Text and item location entries
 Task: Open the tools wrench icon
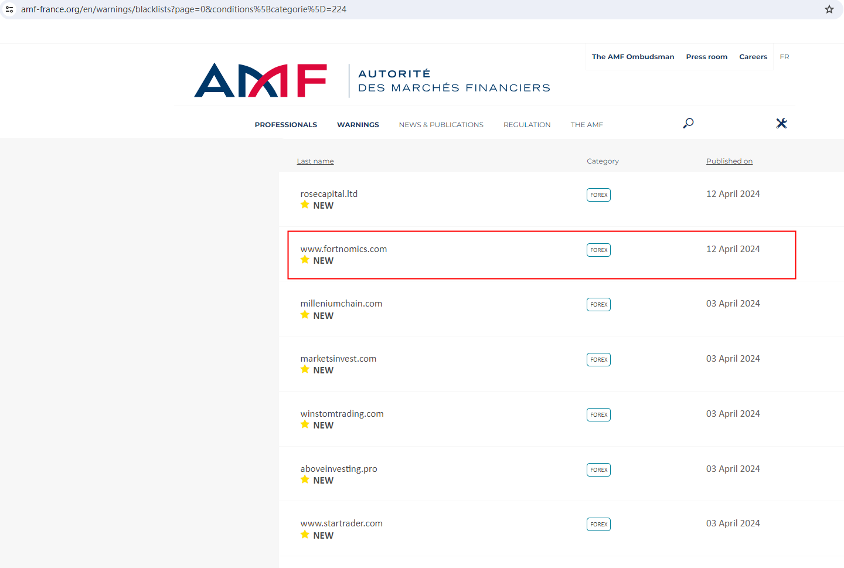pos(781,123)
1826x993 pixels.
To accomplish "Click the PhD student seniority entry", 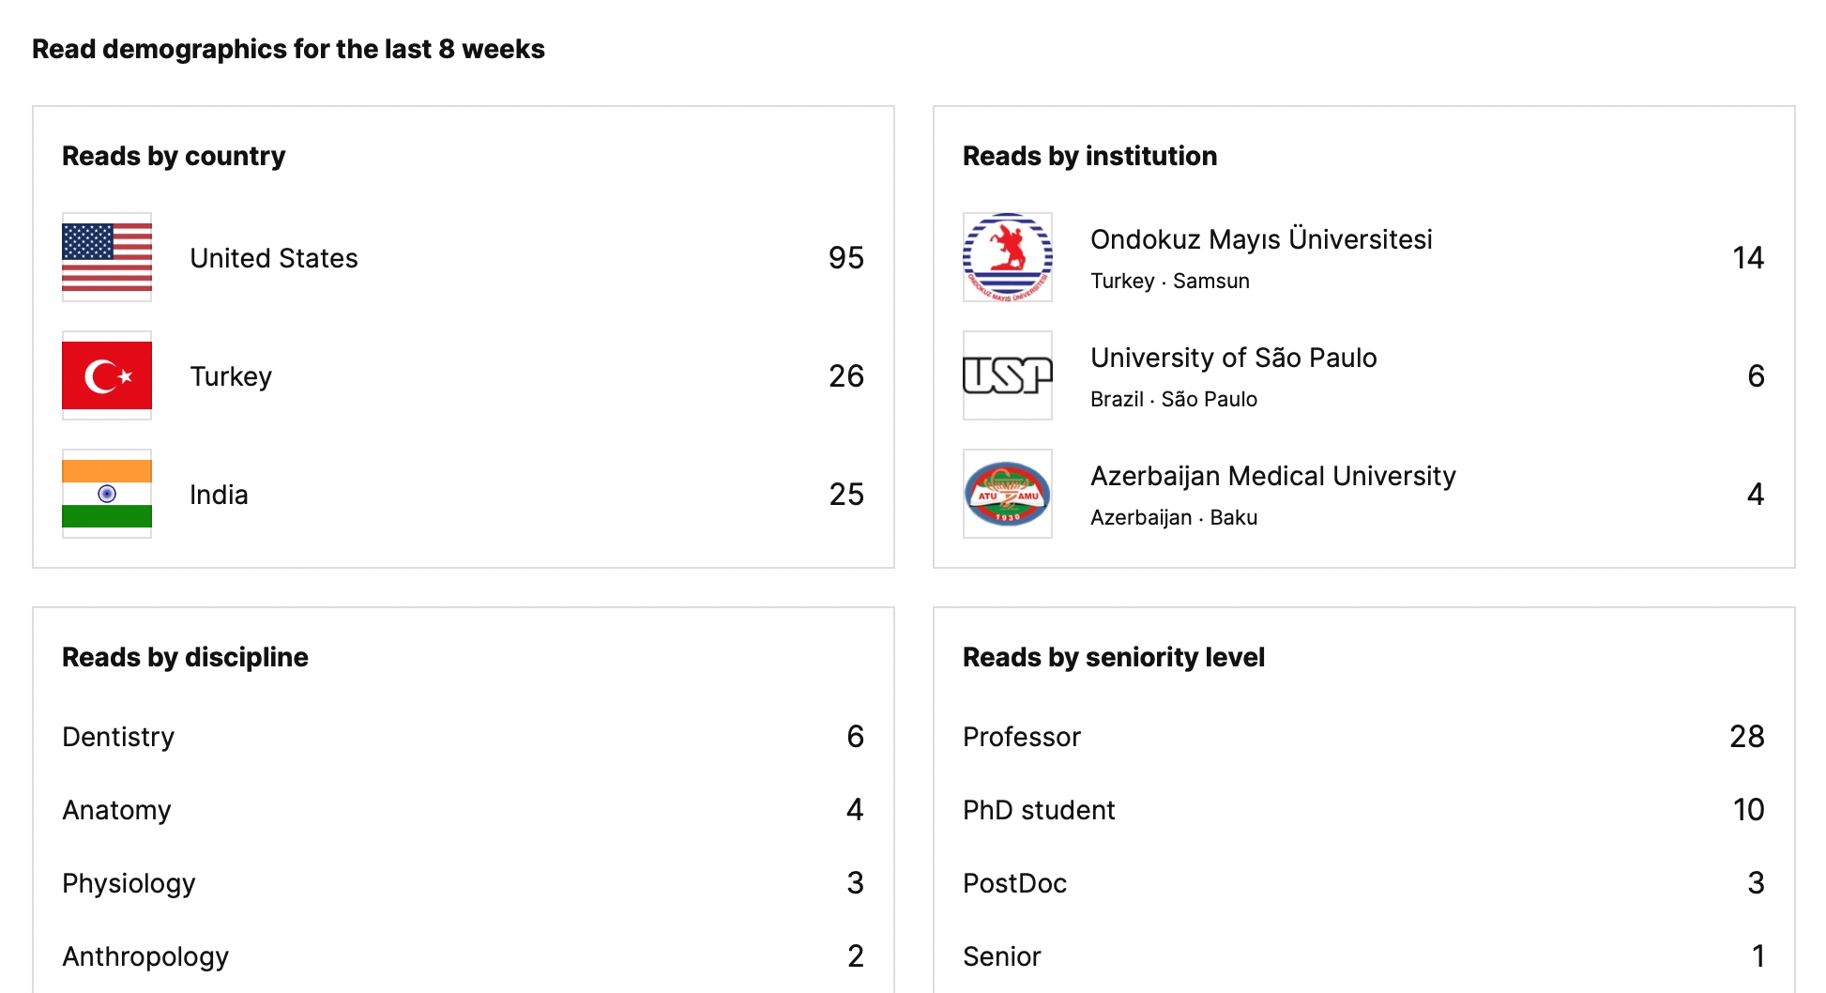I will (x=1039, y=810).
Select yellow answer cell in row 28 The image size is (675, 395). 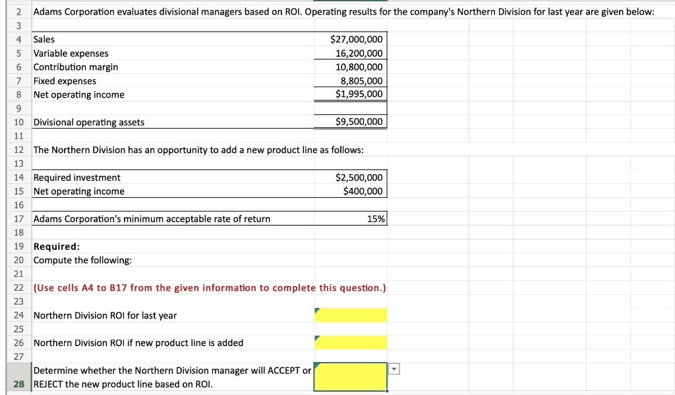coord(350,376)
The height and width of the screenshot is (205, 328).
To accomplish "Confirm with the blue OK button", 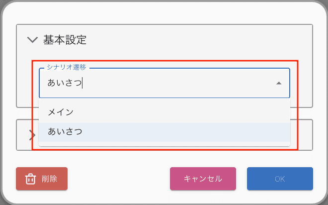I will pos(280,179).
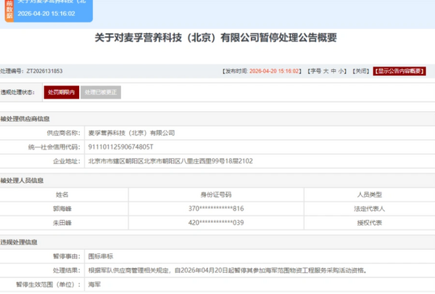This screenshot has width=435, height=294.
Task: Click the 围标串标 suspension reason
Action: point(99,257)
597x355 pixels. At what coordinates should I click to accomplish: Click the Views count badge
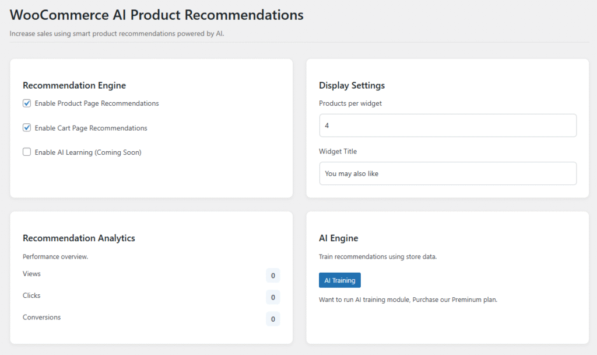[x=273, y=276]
---
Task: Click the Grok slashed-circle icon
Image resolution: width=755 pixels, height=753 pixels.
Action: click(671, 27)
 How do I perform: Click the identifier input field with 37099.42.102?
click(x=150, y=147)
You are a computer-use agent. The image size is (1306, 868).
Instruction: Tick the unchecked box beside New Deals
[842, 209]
...
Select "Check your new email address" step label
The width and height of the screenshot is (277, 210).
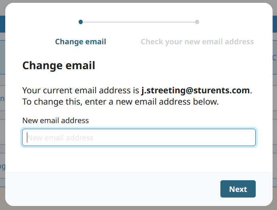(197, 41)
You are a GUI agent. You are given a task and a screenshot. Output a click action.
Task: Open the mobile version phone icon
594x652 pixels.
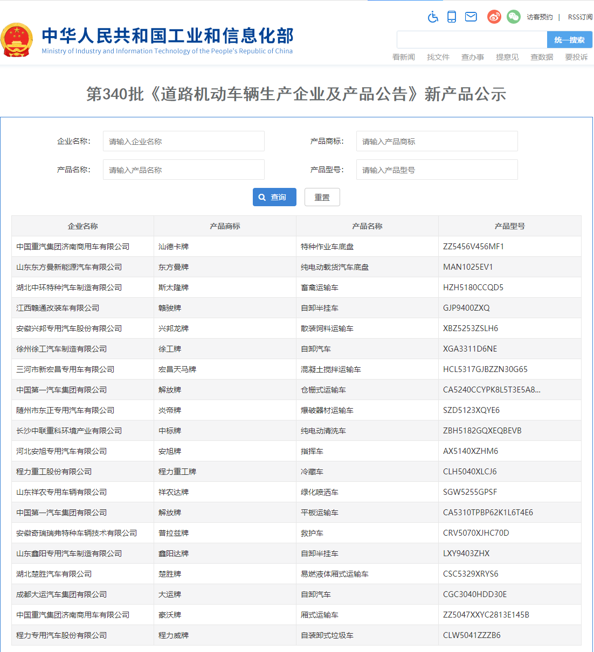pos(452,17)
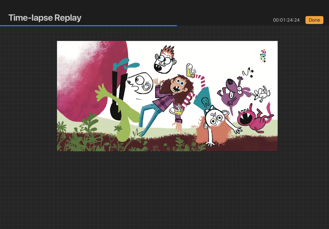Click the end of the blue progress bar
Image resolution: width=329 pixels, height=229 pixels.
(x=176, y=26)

What you will do: Rewrite the listing lines from the one containing "597x355 pixels. At" through the one containing "[x=273, y=276]", inclusive, replacing "Views" with "Likes" and keeping everything else the same. Leave the pictures out of your answer.

Complete output:
597x355 pixels. At what coordinates should I click to accomplish: Click the Likes count badge
[x=273, y=276]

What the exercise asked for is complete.